MNUCHIN WRONG: WORSE THAN ’08 PANIC

On 13 March, U.S. Treasury Secretary Steve Mnuchin said, “There is a lot of liquidity” in the markets and that the current financial panic “isn’t like the financial crisis” of 2008.
Perhaps he was referring to the current panic’s cause as being sparked by a virus rather than financial, as it was 12 years ago.
As we have long noted, however, the overvalued equites were ready to slump last August but were pumped up with $7 trillion of Fed money into repo markets from last September to January, that artificially pumped them up.
As far as the market crashing now vs. back in ’08, there are similarities.
In the month after Panic set in on 15 September 2008, the Dow dropped 21.4 percent.
At the end of 13 March last week, the Dow had dropped 21.5 percent in 30 days.
During the Great Recession, the Federal Reserve kept markets working by making cheap money available to banks. In the 30 months from December 2007 into July 2010, the Fed gave the banksters a $29 trillion bailout.
Now, with markets and the economy in collapse, Washington is calling for a stimulus package in the range of 2009’s $800 billion “Recovery Act,” which propelled equity markets to an 11 year bull run, while median household income in American sank to 1999 lows, when adjusted for inflation.
And, since the Fed began their repo injection in September, they have flooded the market with $9.1 trillion in artificial/cheap money, interposing itself between the markets and financial reality – more than half the total amount it made available during the Great Recession in a fifth of the time.
Last Thursday, the central bank promised $1.5 trillion would be available to trading houses just for the last two trading days of the week.
Mnuchin also urged banks to use the “discount window,” a mechanism by which banks can take short-term loans from the Fed when the banks run low on cash.
But few banks are going to the discount window. The reason: transactions at the discount window are public record, revealing which banks are short of cash.
In contrast, there is no public record of which banks are taking the Fed’s cheap repo loans.
If there were, the public might be able to see which banks are in the most trouble from risky loans or market investments that have now tanked and want to take their money out.
Indeed, deep in trouble, yesterday, bank stocks continued their sharp selloff with Citigroup leading the downward charge, diving nearly 20 percent, followed by Morgan Stanley slumping 15.6 percent and Bank of America and JPMorgan Chase each dropping more than 14 percent.
Also, the Trump administration is pressuring Congress to alter portions of the Dodd-Frank financial reform act so the Fed could channel money to large domestic and foreign banks without disclosing the banks or amounts involved.
TRENDPOST: While it was applauded by the media, Washington, and Wall Street that the Federal Reserve would inject $1.5 trillion into the short-term money markets to boost the crashing equity markets, never was it noted that this is anathema to capitalism.
Just as with the “Too Big to Fail” Panic of ’08 scheme that bailed out the failing banks and now the Fed action to bail out Wall Street money junkies, in capitalism, business and investors rise and fall on their own merit.
“By their deeds you shall know them.” Capitalism is dead.
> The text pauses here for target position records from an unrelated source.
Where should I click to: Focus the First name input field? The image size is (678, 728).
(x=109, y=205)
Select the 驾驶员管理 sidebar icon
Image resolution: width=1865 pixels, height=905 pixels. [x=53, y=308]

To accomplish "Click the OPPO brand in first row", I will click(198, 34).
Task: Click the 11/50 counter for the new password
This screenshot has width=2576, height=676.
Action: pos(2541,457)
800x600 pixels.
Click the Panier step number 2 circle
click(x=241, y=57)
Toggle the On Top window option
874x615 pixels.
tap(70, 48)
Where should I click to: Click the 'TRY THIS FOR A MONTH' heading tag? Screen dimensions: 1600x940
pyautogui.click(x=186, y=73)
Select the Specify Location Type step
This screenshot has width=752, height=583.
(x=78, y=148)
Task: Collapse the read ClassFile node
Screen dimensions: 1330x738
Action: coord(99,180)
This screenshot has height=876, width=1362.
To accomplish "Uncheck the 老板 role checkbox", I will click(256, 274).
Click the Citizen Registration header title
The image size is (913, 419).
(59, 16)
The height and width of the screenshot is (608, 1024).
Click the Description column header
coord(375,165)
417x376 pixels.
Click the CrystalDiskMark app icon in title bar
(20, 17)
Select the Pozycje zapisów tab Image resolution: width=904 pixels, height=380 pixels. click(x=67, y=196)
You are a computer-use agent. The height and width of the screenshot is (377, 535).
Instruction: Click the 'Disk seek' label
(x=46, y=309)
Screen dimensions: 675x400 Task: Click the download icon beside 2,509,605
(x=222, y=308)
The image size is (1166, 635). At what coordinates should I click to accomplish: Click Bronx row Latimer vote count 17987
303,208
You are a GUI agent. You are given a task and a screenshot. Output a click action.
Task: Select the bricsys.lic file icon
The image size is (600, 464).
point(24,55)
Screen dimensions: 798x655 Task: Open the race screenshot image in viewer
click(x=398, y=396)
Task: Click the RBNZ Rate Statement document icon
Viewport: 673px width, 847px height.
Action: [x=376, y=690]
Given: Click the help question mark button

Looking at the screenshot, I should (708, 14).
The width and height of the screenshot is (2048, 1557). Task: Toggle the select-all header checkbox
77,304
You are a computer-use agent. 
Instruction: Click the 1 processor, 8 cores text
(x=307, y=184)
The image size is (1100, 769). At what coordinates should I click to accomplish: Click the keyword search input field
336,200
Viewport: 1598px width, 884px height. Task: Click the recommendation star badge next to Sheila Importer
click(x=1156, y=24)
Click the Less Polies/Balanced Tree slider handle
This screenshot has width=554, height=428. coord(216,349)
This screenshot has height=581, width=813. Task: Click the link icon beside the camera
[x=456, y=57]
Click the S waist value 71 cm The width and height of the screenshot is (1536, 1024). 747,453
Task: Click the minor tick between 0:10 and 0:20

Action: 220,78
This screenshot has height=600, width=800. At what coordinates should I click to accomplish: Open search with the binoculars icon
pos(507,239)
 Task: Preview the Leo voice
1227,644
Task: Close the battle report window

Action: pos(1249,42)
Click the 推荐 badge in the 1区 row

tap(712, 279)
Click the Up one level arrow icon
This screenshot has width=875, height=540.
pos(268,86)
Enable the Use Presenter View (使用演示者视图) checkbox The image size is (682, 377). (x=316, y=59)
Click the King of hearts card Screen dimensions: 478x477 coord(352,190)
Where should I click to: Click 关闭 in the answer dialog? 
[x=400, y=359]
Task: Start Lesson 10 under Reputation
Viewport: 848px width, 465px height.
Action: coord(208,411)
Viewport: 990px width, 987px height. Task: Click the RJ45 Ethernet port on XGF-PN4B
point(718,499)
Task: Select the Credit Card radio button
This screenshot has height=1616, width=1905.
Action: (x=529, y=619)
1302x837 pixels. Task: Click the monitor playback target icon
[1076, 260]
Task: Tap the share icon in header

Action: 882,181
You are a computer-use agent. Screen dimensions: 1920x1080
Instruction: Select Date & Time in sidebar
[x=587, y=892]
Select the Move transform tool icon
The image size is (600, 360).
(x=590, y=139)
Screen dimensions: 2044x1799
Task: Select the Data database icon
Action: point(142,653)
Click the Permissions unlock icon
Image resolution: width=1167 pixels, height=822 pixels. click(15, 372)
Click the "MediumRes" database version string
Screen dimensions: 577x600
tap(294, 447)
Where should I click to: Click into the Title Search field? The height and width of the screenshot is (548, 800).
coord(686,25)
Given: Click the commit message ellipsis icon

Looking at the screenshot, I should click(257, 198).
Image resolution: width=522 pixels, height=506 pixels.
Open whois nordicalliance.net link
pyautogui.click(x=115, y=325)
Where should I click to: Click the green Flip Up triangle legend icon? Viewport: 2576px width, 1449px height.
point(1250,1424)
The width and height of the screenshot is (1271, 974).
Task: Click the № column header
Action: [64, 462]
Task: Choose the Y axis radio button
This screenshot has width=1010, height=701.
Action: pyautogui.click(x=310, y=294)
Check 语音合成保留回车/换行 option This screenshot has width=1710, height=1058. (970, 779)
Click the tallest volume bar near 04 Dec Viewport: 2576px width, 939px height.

Corporatism is alive.
From entrepreneurs to mid-sized businesses, from the store clerks to garage mechanics, the government does not inject pennies into their pocketbooks to keep their business from failing or paying their rent when they are out of work.
TREND FORECAST: The fallout from lock downs and the closing down of businesses, enforced by federal, state, and local governments to fight the coronavirus, will spike unemployment to deep depression levels.
With all of the coronavirus coverage, this is barely being reported by the mainstream media or by the governments whose actions will soon cause millions to be out of work.
Instead politicians, media and the general public cheer government actions and ignore those questioning and criticizing them as ineffective, unrequired, and severely damaging to individuals and the economy.
Bankruptcies and credit card/auto loan delinquencies will skyrocket.